Exercise task: Rewrite the entries from the line containing "543x289 pixels. At" through the line containing "pyautogui.click(x=66, y=239)" as a numbered list, one line per item, dropping any blank lines.

───

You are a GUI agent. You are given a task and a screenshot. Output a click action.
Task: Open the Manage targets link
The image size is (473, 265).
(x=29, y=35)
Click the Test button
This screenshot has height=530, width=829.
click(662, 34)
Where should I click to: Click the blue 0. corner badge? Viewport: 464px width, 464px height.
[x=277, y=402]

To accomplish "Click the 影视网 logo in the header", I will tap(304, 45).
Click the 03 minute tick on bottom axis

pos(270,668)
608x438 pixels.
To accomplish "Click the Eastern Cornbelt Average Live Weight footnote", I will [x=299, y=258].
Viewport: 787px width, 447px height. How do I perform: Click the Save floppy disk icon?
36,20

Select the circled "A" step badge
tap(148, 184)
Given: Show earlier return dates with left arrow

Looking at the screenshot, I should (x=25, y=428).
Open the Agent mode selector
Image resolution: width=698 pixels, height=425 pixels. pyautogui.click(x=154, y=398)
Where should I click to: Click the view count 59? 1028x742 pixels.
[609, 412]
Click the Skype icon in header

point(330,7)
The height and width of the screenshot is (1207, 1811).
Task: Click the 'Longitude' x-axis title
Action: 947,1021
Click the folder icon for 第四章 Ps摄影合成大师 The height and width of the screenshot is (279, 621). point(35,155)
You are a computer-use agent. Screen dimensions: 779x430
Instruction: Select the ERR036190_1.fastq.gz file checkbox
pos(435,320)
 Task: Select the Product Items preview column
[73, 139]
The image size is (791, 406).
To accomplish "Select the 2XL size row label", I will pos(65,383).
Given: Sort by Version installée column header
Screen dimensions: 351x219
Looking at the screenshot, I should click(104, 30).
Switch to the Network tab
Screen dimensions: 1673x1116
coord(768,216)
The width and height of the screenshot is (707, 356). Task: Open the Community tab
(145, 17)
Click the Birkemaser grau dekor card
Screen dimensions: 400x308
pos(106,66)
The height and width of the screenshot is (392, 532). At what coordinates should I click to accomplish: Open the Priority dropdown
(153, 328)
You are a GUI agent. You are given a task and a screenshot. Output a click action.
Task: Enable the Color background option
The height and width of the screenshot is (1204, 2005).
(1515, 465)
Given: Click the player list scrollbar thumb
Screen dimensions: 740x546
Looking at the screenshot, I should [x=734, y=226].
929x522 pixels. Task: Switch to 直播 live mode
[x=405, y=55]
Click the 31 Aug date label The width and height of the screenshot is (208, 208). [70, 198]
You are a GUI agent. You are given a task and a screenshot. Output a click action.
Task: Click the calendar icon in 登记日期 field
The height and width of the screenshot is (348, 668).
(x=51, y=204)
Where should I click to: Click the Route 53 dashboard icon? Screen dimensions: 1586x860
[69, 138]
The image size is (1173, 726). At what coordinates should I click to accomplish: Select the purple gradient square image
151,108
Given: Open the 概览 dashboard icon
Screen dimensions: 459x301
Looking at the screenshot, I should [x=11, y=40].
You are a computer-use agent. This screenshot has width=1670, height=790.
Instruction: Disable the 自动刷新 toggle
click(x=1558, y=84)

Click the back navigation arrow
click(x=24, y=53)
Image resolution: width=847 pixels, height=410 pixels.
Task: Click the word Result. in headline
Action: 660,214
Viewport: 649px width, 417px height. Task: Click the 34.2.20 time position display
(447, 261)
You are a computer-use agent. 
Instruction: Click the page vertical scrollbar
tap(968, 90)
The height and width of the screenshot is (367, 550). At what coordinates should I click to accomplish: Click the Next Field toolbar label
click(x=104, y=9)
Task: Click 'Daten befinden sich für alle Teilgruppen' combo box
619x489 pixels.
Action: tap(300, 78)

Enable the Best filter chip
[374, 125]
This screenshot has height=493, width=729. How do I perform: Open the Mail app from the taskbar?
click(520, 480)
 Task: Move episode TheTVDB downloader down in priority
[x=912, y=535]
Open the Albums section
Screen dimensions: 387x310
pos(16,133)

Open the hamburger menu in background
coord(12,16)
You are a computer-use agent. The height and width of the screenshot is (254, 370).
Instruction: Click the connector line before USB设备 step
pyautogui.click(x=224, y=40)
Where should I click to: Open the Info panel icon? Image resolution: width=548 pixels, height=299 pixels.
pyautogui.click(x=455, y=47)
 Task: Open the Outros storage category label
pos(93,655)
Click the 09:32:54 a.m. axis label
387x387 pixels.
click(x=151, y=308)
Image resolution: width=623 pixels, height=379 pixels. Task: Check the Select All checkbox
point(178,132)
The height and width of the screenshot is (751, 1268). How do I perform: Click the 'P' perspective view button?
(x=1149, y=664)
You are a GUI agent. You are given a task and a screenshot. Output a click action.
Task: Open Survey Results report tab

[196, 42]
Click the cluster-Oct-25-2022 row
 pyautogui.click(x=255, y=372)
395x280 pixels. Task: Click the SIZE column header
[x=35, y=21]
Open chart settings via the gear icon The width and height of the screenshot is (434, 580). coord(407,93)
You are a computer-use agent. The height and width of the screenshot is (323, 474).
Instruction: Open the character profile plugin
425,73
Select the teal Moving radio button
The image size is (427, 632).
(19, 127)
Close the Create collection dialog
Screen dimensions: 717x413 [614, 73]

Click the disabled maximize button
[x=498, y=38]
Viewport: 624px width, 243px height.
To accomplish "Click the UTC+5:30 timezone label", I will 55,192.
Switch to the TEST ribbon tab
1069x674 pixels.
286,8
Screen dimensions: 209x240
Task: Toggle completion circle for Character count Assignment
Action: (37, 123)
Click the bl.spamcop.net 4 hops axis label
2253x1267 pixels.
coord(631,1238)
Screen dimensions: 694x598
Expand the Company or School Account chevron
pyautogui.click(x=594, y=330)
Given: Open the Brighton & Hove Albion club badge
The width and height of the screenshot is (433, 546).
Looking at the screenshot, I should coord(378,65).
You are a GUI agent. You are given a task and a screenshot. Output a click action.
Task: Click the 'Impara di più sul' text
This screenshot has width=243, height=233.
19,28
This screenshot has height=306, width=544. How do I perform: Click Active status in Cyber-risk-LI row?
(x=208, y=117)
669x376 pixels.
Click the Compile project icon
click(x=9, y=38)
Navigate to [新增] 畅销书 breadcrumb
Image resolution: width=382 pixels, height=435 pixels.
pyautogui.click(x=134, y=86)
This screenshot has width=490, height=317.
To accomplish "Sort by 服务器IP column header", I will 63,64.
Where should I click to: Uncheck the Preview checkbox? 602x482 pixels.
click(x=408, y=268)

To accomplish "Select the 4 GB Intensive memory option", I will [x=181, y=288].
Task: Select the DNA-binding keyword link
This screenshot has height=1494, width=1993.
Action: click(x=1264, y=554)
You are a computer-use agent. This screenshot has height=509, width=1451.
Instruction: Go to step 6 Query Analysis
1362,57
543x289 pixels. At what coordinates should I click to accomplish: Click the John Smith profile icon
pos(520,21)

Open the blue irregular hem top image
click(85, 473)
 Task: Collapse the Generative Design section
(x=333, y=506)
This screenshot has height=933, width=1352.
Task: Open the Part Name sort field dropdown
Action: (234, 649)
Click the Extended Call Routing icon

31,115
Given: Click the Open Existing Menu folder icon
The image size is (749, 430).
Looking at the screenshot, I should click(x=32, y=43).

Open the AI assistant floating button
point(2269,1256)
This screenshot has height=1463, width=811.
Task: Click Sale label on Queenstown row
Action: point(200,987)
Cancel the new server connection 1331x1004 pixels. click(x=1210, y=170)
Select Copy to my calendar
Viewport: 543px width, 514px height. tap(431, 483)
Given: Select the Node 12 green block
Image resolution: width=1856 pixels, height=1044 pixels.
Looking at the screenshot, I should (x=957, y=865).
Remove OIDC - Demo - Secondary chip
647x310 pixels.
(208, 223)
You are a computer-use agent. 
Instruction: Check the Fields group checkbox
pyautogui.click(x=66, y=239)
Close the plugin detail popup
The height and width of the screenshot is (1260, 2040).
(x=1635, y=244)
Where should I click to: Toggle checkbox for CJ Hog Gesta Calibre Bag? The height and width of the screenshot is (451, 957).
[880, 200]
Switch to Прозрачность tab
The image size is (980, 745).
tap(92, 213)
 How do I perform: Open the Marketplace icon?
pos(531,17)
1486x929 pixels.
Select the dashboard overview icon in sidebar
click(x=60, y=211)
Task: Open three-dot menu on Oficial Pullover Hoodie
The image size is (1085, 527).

───

Problem solution:
1. 543x289 pixels. At what coordinates should I click to accomplish: Click the John Smith profile icon
2. pos(520,21)
3. Open the blue irregular hem top image
4. click(85, 473)
5.  Task: Collapse the Generative Design section
6. (x=333, y=506)
7. This screenshot has height=933, width=1352.
8. Task: Open the Part Name sort field dropdown
9. Action: (234, 649)
10. Click the Extended Call Routing icon
11. 31,115
12. Given: Click the Open Existing Menu folder icon
13. The image size is (749, 430).
14. Looking at the screenshot, I should click(x=32, y=43).
15. Open the AI assistant floating button
16. point(2269,1256)
17. This screenshot has height=1463, width=811.
18. Task: Click Sale label on Queenstown row
19. Action: point(200,987)
20. Cancel the new server connection 1331x1004 pixels. click(x=1210, y=170)
21. Select Copy to my calendar
22. Viewport: 543px width, 514px height. tap(431, 483)
23. Given: Select the Node 12 green block
24. Image resolution: width=1856 pixels, height=1044 pixels.
25. Looking at the screenshot, I should (x=957, y=865).
26. Remove OIDC - Demo - Secondary chip
27. 647x310 pixels.
28. (208, 223)
29. You are a computer-use agent. 
30. Instruction: Check the Fields group checkbox
31. pyautogui.click(x=66, y=239)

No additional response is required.